К тому же, не хотела она быть соленой, чтобы лечить кузнеца Упыреева и всякого пришельца. Пусть бы лучше сама врастала корнями в землю и лечилась от земли. Сила не ум, одно дело огород вспахать, как она не умеет — но разве это показатель ума? Физически женщины всегда были слабее, и с этим ничего не поделаешь, это нормально.
И вот, поклонилась она по государственному обычаю и сказала:
— Простите, люди добрые, если чем обидела! Правильно считаете меня дурой! Ум мой настолько мал, что представить себе Благодетельницу не могу, уж как не старалась! И вот, хочу я посмотреть на плоть Идеального Человека, который умнее, чем все другие люди, — Манька в задумчивости почесала затылок. — Так устроилась моя жизнь, что Благодетельница Наша — слеза мне горючая. Да как же думать о совершенстве ее, если дела и хлеб мой насущный, низводит до благотворительности, оставляя ни с чем? Чем она лучше, если свое добро в закрома собирает, а у нищего отнимает и богатому отдает?
Она бросила взгляд на свою ношу. Всхлипнула.
И тут же взяла себя в руки — не умирать собралась, по важному делу… ради жизни.
— Да и железо не даст повернуть назад… — расстроено взглянула на железо.
Как могла бы Радиоведущая не пожалеть ее после таких мук и лишений? Ведь шла с одной единственной целью: помочь понять, как глубоко она заблуждается, когда просит отравить жизнь невиновному. И может быть, в другой раз она трижды подумает, как очернить человека…
Люди в ответ промолчали. В общем-то, и не услышал никто. Никто не торопился записать себя в еретики. И на дорогу никто ничего не высказал. Как поняли, что не собирается пугать, а и в самом деле собралась в путь, каждый тут же занялся своим делом. И каждому оно казалось важным, хотя спроси кого, навряд ли вспомнит, чем именно в тот день занимался. Не до того стало… Не то было время… Или уж так повелось в государстве, не напутствовать добрым словом дураков.
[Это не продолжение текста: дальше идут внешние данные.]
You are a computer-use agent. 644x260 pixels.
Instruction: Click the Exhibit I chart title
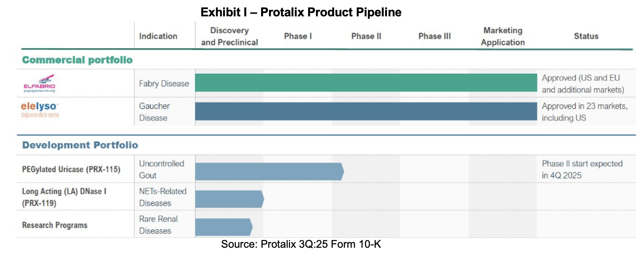pyautogui.click(x=301, y=12)
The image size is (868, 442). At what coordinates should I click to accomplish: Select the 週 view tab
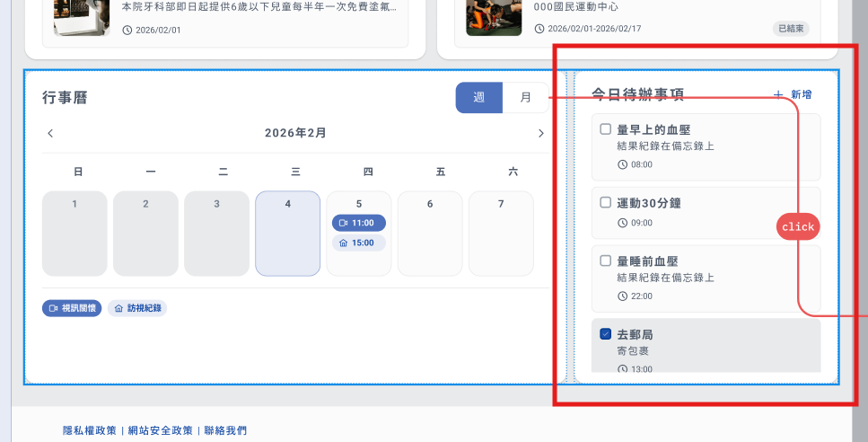[479, 97]
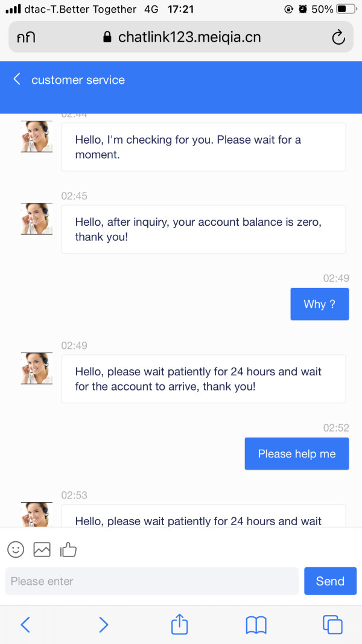Tap the 'Why ?' sent message bubble
Viewport: 362px width, 644px height.
tap(320, 304)
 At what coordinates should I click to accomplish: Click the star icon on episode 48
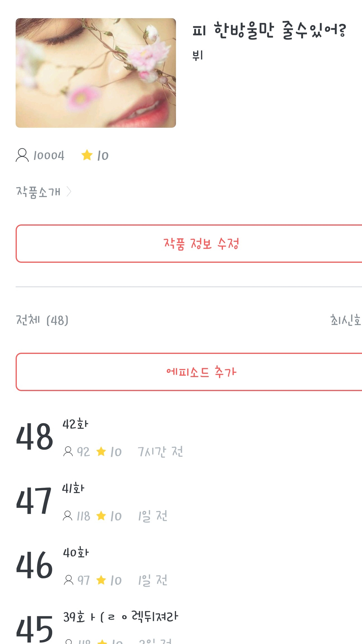point(101,451)
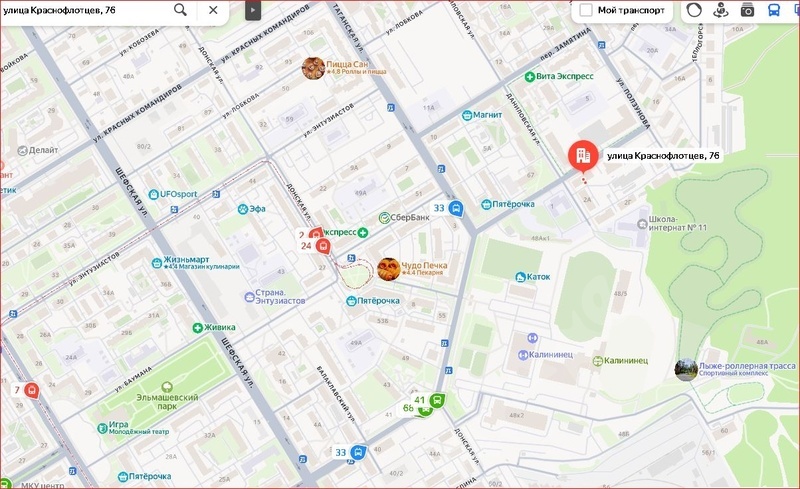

Кому бы в голову пришло пожелать Ваньке-дураку удачи, когда отправился он вслед за своими богатырскими конями? Или когда дурак Иван-цареевич проснулся и обнаружил, что лягушки его след простыл? Каждый дурак уходил незаметно, подгоняемый невзгодами и железом, о котором Манька много нового узнала.
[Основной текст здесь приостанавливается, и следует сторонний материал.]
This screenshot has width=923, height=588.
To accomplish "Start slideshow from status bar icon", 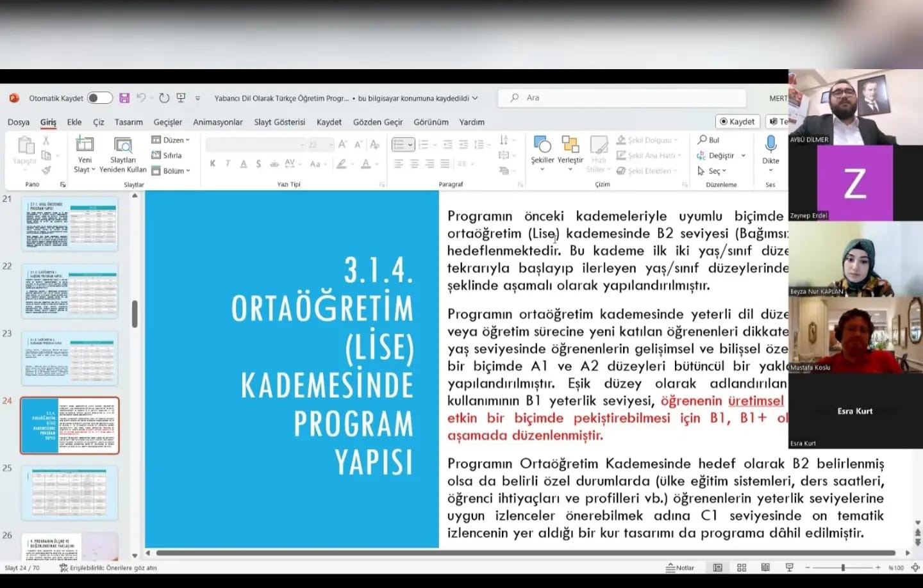I will coord(789,568).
Один Дьявол взглянул на Маньку из Беспредельности с некоторым любопытством. Потом пробежал взглядом расстояние, которое ей предстояло пройти, уперевшись взглядом в Благодетельницу. Она в это время как раз чинила разнос своему супругу. Нахмурился и порадовался:
— Скандал? Это хорошо! Плохо, золота на столе много…
Не за каждый металл люди гибли, чаще от металла, неожиданно обнаруживая во внутренностях. Вернулся взглядом к Маньке и усмехнулся.
— Тоже мне герой выискался! — фыркнул он. — Многие ходили, да немногие дальше огорода ушли! — он устало махнул рукой и уткнулся во что-то свое, недовольный тем, что отвлекся.
Глава 3. Неожиданный попутчик
А Манька, закинув за спину заплечную котомку, в которую кроме железных запасок положила топорик, немного крупы, соль и спички, завернутые в водонепроницаемый целлофан, теплую зимнюю одежду, сменное белье и предметы ухода за собой, прошла огороды, пересекла поле, бродом перебралась на другую сторону реки.
Родная скоро деревня скрылась из виду. Места пошли незнакомые.
Направлялась она, по наущению кузнеца господина Упыреева, верхними путями вдоль реки к истоку. Через болота, как сказывал он, имелась тайная тропа, которая должна была вывести ее к тому месту, где некая таинственная женщина неопределенного возраста, живота не жалея, выписывала пропуск к Идеальной Радиоведущей. Она-то и сообщала Ее Величеству о настоятельных прошениях несовершенных и обездоленных посетителей, не имеющих доступа через парадную.
Сказывал он, что очередь, может, покажется небольшой — но это ли не показатель быстрого вразумления и удовлетворения запросов посетителей?! И если истина за нею, накормит ее Посредница, умоет и пренепременно рассмотрит внутренности надменных помышлений, не позволяющих узреть величие благороднейшей из женщин, поимевших благодетельность в очах своего мужа, который принял Радиоведущую в чреве своем как Душу Праведную. И проведет ее Посредница в покои Царствующей Особы без очереди.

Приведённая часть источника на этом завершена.